Figure 2 : Stratégie analytique pour la quantification des protéines MS sans marquage. (A) Les protéines éluées sont précipitées dans de l’acétone froide pendant une nuit. Les protéines sont ensuite dénaturées et une digestion en solution est effectuée. Les peptides protéolytiques sont concentrés et dessalés. (B) Les peptides sont analysés via LC-MS/MS en utilisant une « approche shotgun ». (C) Le traitement et l’analyse des données brutes sont effectués à l’aide des logiciels MaxQuant et Perseus, respectivement. (D) Des protéines enrichies statistiquement significatives sont affichées dans un graphique volcanique. Veuillez cliquer ici pour voir une version agrandie de cette figure.

Figure 3 : Corrélation entre les propensions aux interactions prédites et les interactions déterminées expérimentalement de +ARN et ARN-ARN. (A) les scores d’interaction RAPID cat par rapport à HNRNPH3, PCBP2 et RBM41, indiquant une liaison préférentielle de HNRNPH3 pour +ARN et de PCBP2 pour -ARN, tandis que RBM41 devrait lier indistinctement lesdeux séquences d’ARN. (B) Moyennes de quantification sans marquage déterminées par analyse par spectrométrie de masse à partir des pull-downs effectuées avec +ARN et ARN-ARN. L’analyse confirme que HNRNPH3 se lie uniquement +ARN, PCBP2 se lie uniquement -ARN et RBM41 lie les deux de manière égale. Veuillez cliquer ici pour voir une version agrandie de cette figure.

Figure 4 : Validation par transfert Western de la présence/absence de TDP-43 parmi les interacteurs des séquences d’ARN choisies. La membrane WB a été traitée avec un anticorps anti-TDP-43. IN = entrée; FT = accréditive; EL (EB1) = élution avec tampon d’élution 1; EL (EB2) = élution avec tampon d’élution 2; le signe « + » indique des échantillons dérivés du pull-down effectué avec +ARN; le signe « - » indique des échantillons provenant du pull-down effectué avec -ARN; La voie 1 contient une échelle à protéines. TDP-43 est indiqué par une flèche. La WB indique que TDP-43 se trouve parmi les interacteurs +ARN mais pas parmi les interacteurs -ARN. Veuillez cliquer ici pour voir une version agrandie de cette figure.

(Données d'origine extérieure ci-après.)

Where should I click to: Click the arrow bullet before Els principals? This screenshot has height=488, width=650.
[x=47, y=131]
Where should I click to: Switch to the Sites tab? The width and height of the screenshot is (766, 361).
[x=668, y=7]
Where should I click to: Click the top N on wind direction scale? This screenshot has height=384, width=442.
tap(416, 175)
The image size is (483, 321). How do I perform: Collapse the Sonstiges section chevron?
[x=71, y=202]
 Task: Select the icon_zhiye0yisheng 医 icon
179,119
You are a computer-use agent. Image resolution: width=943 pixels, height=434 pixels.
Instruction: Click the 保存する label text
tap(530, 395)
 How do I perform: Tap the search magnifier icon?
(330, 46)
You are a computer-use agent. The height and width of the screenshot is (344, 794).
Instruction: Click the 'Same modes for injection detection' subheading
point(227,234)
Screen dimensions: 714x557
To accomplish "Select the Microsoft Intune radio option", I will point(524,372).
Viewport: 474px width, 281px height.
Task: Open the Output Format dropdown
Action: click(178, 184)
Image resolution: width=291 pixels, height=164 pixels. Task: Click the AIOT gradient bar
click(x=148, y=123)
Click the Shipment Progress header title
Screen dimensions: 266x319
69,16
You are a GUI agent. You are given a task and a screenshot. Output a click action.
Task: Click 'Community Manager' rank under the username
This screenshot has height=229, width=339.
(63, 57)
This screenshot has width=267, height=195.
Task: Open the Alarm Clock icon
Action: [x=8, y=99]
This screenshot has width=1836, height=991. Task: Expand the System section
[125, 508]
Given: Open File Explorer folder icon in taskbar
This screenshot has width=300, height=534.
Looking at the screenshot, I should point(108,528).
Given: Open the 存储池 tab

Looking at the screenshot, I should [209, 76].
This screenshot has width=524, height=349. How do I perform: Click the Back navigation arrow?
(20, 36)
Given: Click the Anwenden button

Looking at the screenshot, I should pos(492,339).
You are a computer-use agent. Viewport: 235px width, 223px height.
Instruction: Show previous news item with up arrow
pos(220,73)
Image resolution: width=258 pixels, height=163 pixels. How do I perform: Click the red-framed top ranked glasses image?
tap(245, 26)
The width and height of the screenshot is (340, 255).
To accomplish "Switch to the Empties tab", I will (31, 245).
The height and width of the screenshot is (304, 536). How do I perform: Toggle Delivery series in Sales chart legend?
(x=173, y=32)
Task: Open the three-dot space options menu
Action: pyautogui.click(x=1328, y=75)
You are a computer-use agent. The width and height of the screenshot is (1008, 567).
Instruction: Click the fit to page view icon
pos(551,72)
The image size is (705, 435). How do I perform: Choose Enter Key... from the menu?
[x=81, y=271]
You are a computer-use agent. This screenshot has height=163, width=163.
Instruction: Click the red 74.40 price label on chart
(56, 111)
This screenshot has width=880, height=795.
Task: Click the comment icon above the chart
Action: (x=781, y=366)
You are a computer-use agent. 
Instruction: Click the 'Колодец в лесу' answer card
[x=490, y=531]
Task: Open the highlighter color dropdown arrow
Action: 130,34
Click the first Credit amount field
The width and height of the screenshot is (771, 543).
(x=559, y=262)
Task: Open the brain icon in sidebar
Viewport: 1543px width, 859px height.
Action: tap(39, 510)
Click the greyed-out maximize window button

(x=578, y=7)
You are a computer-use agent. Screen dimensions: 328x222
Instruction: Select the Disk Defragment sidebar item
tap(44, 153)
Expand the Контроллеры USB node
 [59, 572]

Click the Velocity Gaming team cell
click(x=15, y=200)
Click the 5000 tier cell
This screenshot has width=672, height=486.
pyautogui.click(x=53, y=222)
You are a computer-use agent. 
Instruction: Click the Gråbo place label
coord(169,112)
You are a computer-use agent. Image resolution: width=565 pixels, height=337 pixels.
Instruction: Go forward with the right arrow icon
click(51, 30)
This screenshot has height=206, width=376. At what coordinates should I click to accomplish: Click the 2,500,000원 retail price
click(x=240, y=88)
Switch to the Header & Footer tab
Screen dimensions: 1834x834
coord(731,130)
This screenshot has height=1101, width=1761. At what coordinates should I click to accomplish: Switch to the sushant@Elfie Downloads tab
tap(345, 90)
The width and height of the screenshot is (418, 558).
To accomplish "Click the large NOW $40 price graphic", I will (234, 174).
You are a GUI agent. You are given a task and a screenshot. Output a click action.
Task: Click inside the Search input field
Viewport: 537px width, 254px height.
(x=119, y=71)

| Nom de la mémoire tampon | Composition | |
| 10x tampon de transfert | 250 mM de tris, 1,92 M de glycine, 1% de SDS, 20% de méthanol. Diluer 10 fois l’utilisation antérieure | DP |
| 20X MESS SDS en cours d’exécution Buffer | 1 M MES, 1 M tris, 2% SDS, 20 mM EDTA. Ajuster le pH à 7,3. Diluer 20 fois l’utilisation antérieure |
| 4x Tampon de chargement d’échantillon | 0,25 M Tris base, FDS 0,28 M, 40% glycérol, 20% 2-mercapto-éthanol, 4 mg/ml de bleu de bromphénol |
| Tampon d’élution 1 | 20 mM phosphate pH 7,5, 1 M NaCl, 0,5 mM EDTA, 0,1 % Triton X-100, 1 mM TNT (à ajouter après quantification) |
| Tampon d’élution 2 | 20 mM phosphate pH 7,5, 2 M NaCl, 0,5 mM EDTA, 0,1 % Triton X-100, 1 mM de TNT (à ajouter après quantification) |
| Tampon de lyse | 10 mM Tris-HCl pH 7,4, 150 mM NaCl, 0,5 mM EDTA, 0,1 % Triton X-100, 1 mM DTT et inhibiteurs de protéase |
| Solution saline tamponnée Tris avec Tween-20 | 1 M Tris-HCl pH 7,4, 3 M NaCl, 2,0% Tween-20 |
| Tampon de lavage 1 | 10 mM Tris-HCl pH 7,4, 150 mM NaCl, 0,5 mM EDTA, 0,1 % Triton TM X-100, 1 mM DTT et inhibiteurs de protéase |
| Tampon de lavage 2 | Hepes pH 8 25 mM, NaCl 150 mM, 0,5 mM EDTA, 0,1 % Triton X-100, DTT 1 mM et inhibiteurs de la protéase |
| Tampon A | 0,1% d’acide formique | MS |
| Tampon B | 60 % d’acétonitrile, 0,1 % d’acide formique |
| Tampon de dénaturation | 8M d’urée, 50 mM de Tris-HCl |
Tableau 1 : Tampons de DP et de SM. Noms et composition des tampons utilisés pour les expériences de pull-down () ou pour l’analyse par spectrométrie de masse (MS).